Born in Baltimore, Maryland, Dorothy Swaine Thomas received her undergraduate degree from Columbia University in 1922, and her doctorate from the University of London remarkably two years later. She worked as a researcher for the Federal Reserve Bank and Yale University, and briefly taught at Columbia's Teachers College. In 1939–40, Thomas joined the renowned Carnegie Foundation–funded study of African Americans led by the Swedish economist and sociologist, Gunnar Myrdal, that eventuated in Myrdal's landmark study, An American Dilemma (1944). Thomas married W. I. Thomas, one of the founders of the Chicago School of Sociology, and in 1940 took a position as professor of sociology at the University of California, Berkeley.

Before her work on Japanese Americans during World War II, Thomas had no interest in Japanese Americans. Her research mainly involved the social aspect of the business cycle such as birth, death, marriage, divorce, crime, poverty, and so forth as statistical measures and consequences. She later turned to children and some of their social problems and programs directed at them. Just before the war, Thomas published a work on internal migration for the Social Science Research Council, and it was this study, along with another work on Swedish population movements, that framed her research on Japanese Americans.

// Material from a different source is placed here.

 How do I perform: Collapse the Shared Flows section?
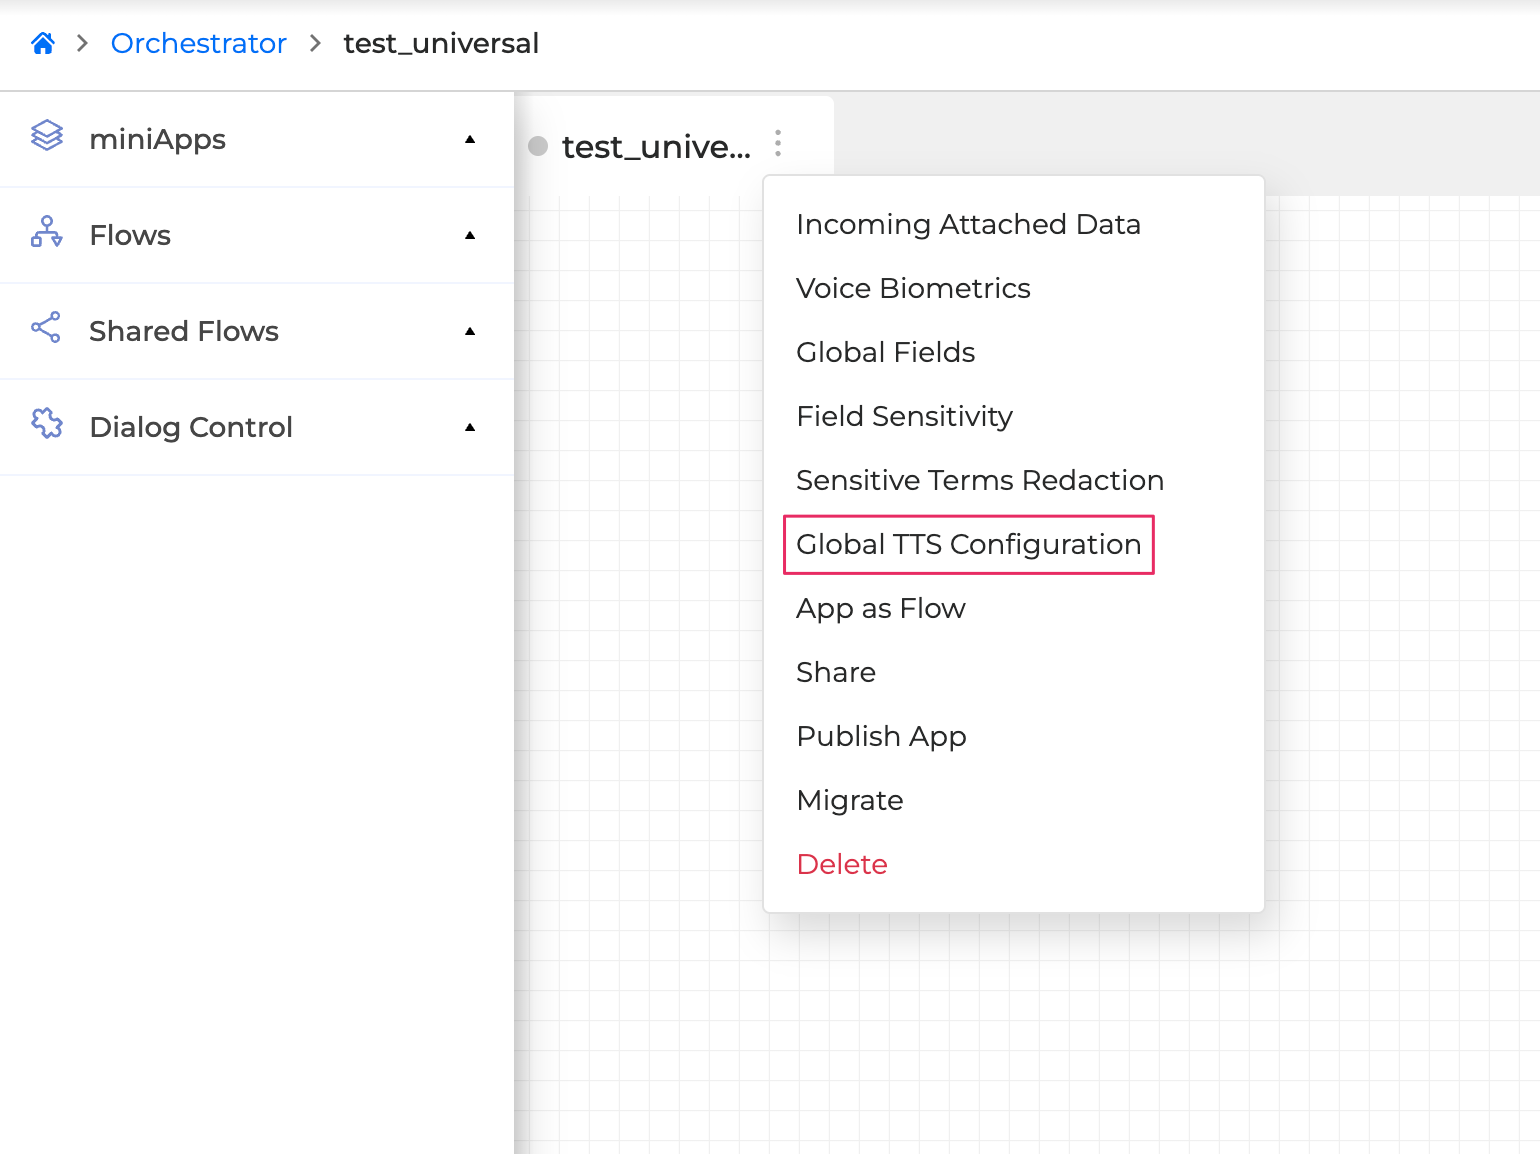(x=469, y=331)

Thomas organized the Japanese American Evacuation and Resettlement Study (JERS) in the spring of 1942 after receiving funding from the Rockefeller Foundation, Columbia Foundation, the Giannini Foundation, and the University of California. She also secured the cooperation of Milton Eisenhower, director of the War Relocation Authority (WRA), to open the concentration camps to her field researchers. JERS employed University of California faculty from anthropology, social welfare, economics, and political science in various capacities, and hired University of California graduate students as field researchers.

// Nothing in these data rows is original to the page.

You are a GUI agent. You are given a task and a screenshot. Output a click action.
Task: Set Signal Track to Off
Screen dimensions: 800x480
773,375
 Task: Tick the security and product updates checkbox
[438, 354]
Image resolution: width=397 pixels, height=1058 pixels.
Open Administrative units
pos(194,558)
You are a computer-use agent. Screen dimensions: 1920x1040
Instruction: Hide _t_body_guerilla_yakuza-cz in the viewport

JERS, Thomas wrote, was principally a study of “enforced mass migration” in which the usual push–pull forces of immigration were inoperable. She, accordingly, conceived of the “evacuation” as an “unselective outmigration enforced upon the Japanese population.” That phenomenon, she contended, had its counterpart in Europe where war forcibly displaced large numbers of people rendering them involuntary migrants, and the problems associated with their resettlement in areas other than their places of origin paralleled the resettlement of Japanese Americans away from their West Coast homes.

Faculty support of JERS soon dwindled due to wartime demands on their time, so Thomas had to take on sole leadership of the study for which she had little

training or knowledge. Her fieldworkers, all graduate students, looked to her for direction and leadership, but complained she failed to convey to them what they were supposed to be studying and noted that the overall project lacked theoretical rigor and orientation. Meanwhile, events transpired so quickly Thomas and her researchers had little time to reflect on the work and its plan; they improvised and reacted to activities around them.

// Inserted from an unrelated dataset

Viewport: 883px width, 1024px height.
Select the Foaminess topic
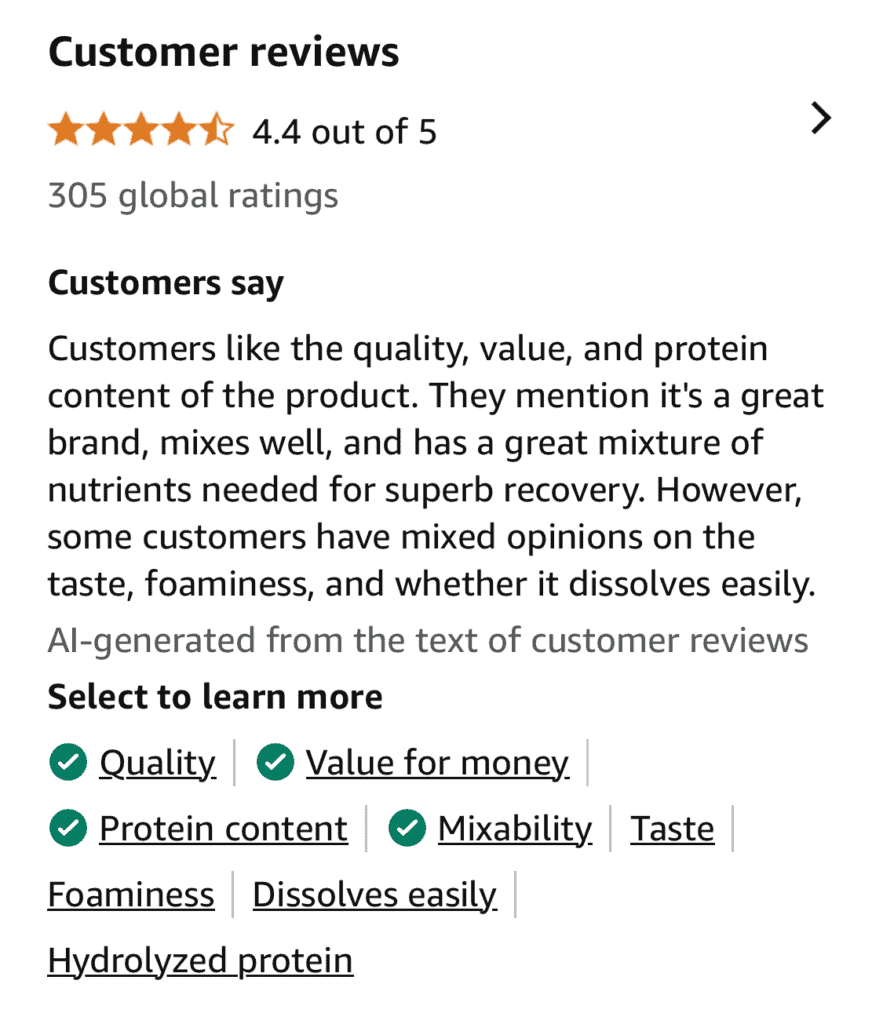tap(130, 894)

Both subjects of her study, government policies and Japanese American internees, Thomas wrote, presented problems for JERS. Numerous government agencies shaped camp regulations, and these changed over time and in place, each camp administering the rules differently. Even the policies, she decried, were “often conflicting in purpose and application” and thus “multiple lines of contact had to be established and maintained.” The subjects of those government policies, Japanese American internees and their social adjustment and interaction, could not be studied in the usual way of surveys or questionnaires. They had to be interviewed and observed directly, leading to complications of trust between researchers and Japanese Americans, physical danger for the researchers, and questions over the validity of subject responses under extreme conditions of stress within the camps among an “insecure, increasingly resentful people” toward government imposed policies and the conditions of their detention (Thomas and Nishimoto, vi–vii).

Despite Thomas's lack of expertise on Japanese Americans and the concentration camps, her principal, coauthored work, The Spoilage (1946), and the JERS publications and archive set the intellectual framework for most of the studies that followed.

Gary Y. Okihiro

Reference

Thomas, Dorothy Swaine and Richard S. Nishimoto. The Spoilage. Berkeley: University of California Press, 1946.